Being a dancer is a big workout, but some young performers in Queens make it look easy. NY1's Cheryl Wills filed this report.
For teen performers, to pull off this tap dance routine in perfect sync takes hours of exercise and practice.
Dancers with The Edge School of the Arts and the Ultimate Dance Academy make it look easy.
"It takes a lot of hard work for you to be able to do certain things," says dancer Tanisia Land.
Moves like spinning and all of this fancy footwork before a live audience at the Jamaica Performing Arts Center.
These young people know the importance of eating the right foods.
"Eating the wrong foods would definitely slow you down and make you not able to keep up and do what we do because it's so rigorous," says dancer Angelique Rivera.

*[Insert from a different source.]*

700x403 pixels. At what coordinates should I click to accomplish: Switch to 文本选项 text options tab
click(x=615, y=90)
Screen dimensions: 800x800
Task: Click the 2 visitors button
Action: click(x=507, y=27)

"If I don't work out then where's all that extra flub going to go. It's not going to disappear if I don't work out," says dancer Taryn Lamb.
These girls always work out rigorously because they know when it's showtime, there is no room for error and there's no time to get tired.
"You need stamina, you need balance, you need agility—all of that helps you stay fit and be able to do the task at hand," says dancer Anesia Whitfield.
This show is called "Four Little Girls: The Dance-ology." It is a theatrical interpretation of the four Sunday school students who were killed during a church bombing in Birmingham, Alabama in 1963. The emotional routine dramatizes both the pain and the perserverance of the civil rights movement.
"You want people to be impressed by what you are doing so you've got to stretch," says dancer Brianna McCollin.
"So you can stay slender, fit and you don't get what we call thunder thighs," says dancer Mia Brice.
No thunder thighs to be found on this stage—but the girls do bring a rumble of excitement with their jubilant production.
These dancers say they have developed healthy habits which they plan to practice for the rest of their lives, giving them something to shout about.